- _TASK PROMPT_: Please retype, word for word, the line containing "Open 構成ガイド (PDF) link in fourth column" and every line after it through the end of the records, leaving out all pictures.
"""
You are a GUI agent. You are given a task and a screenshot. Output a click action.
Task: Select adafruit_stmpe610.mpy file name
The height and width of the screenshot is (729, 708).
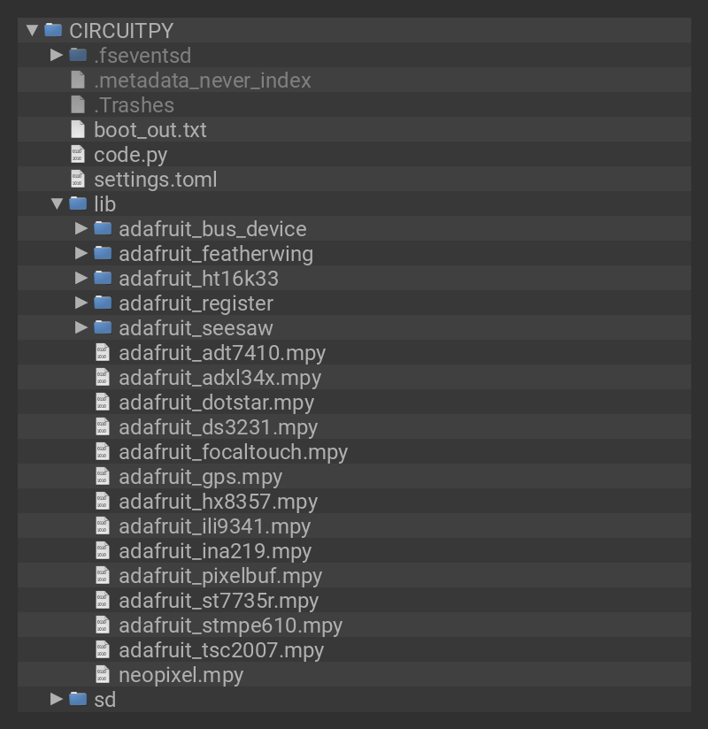coord(230,625)
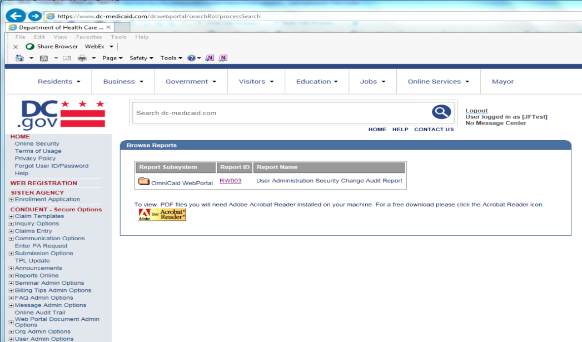Click the browser Forward arrow button
This screenshot has height=342, width=582.
[33, 16]
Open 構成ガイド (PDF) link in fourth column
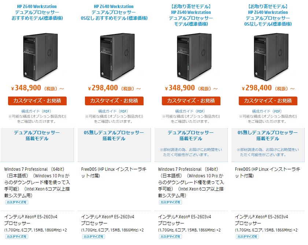The width and height of the screenshot is (308, 245). [267, 111]
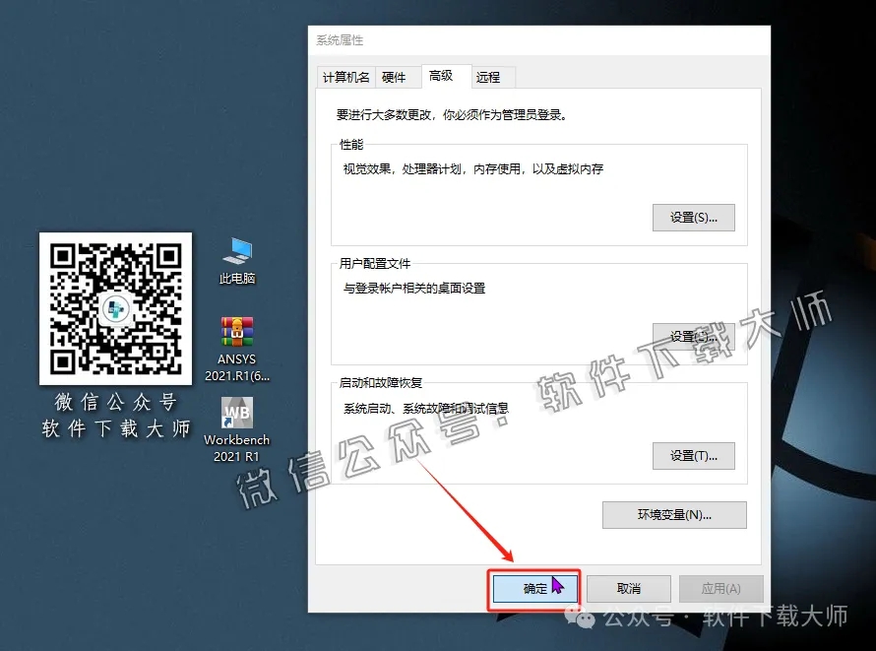
Task: Click the 系统属性 title bar
Action: tap(492, 39)
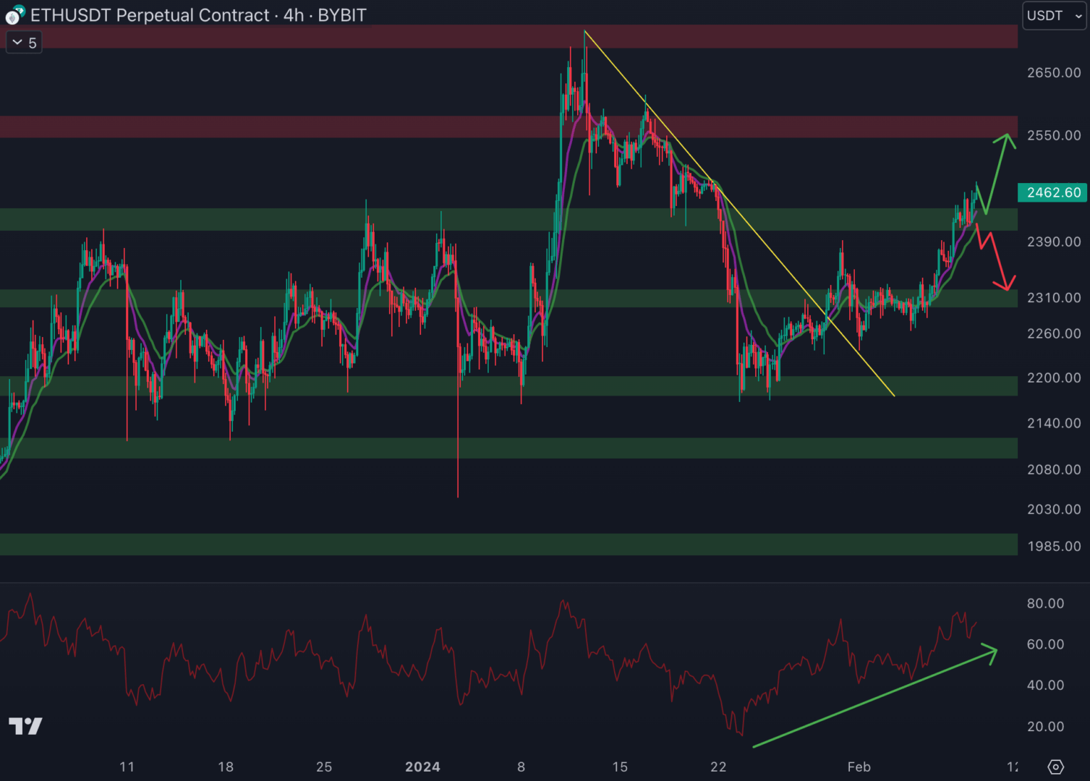Click the 2650.00 price scale label
This screenshot has height=781, width=1090.
(1053, 72)
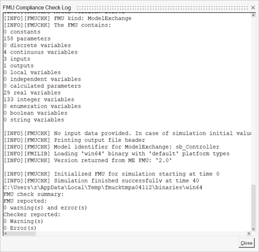
Task: Click the empty vertical scrollbar track above the thumb
Action: [253, 101]
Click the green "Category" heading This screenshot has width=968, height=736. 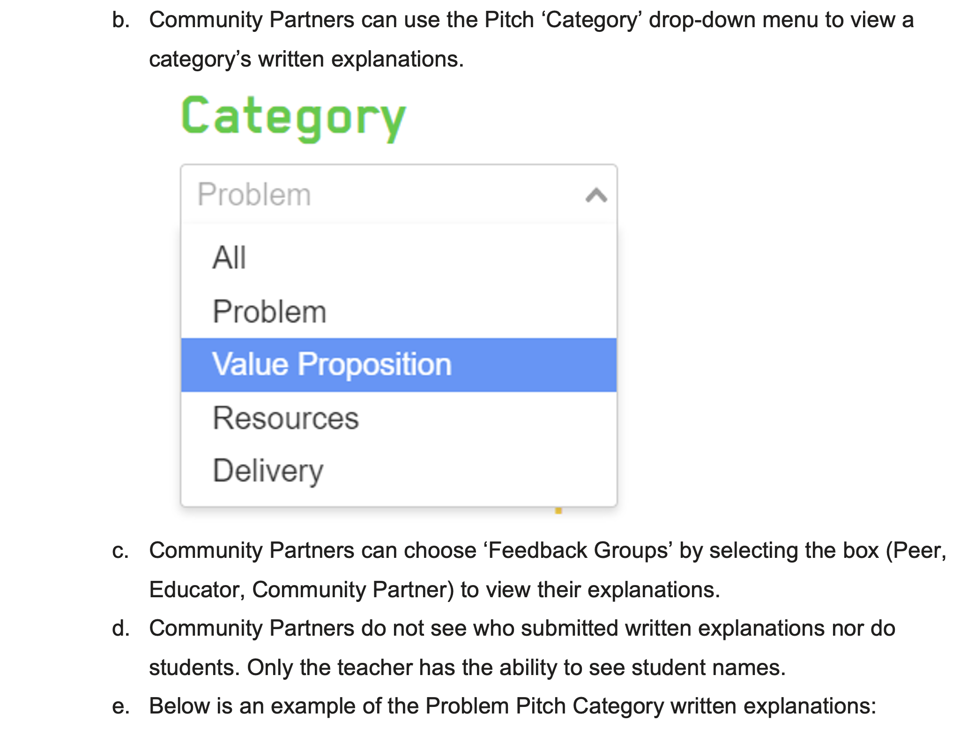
"""
- _WRITTEN SOLUTION_:
Open 構成ガイド (PDF) link in fourth column
The width and height of the screenshot is (308, 245). [267, 111]
Task: Click the 系统属性 title bar
Action: tap(492, 39)
Click the 2650.00 price scale label
This screenshot has height=781, width=1090.
(1053, 72)
Task: Click the empty vertical scrollbar track above the thumb
Action: [253, 101]
Click the green "Category" heading This screenshot has width=968, height=736. 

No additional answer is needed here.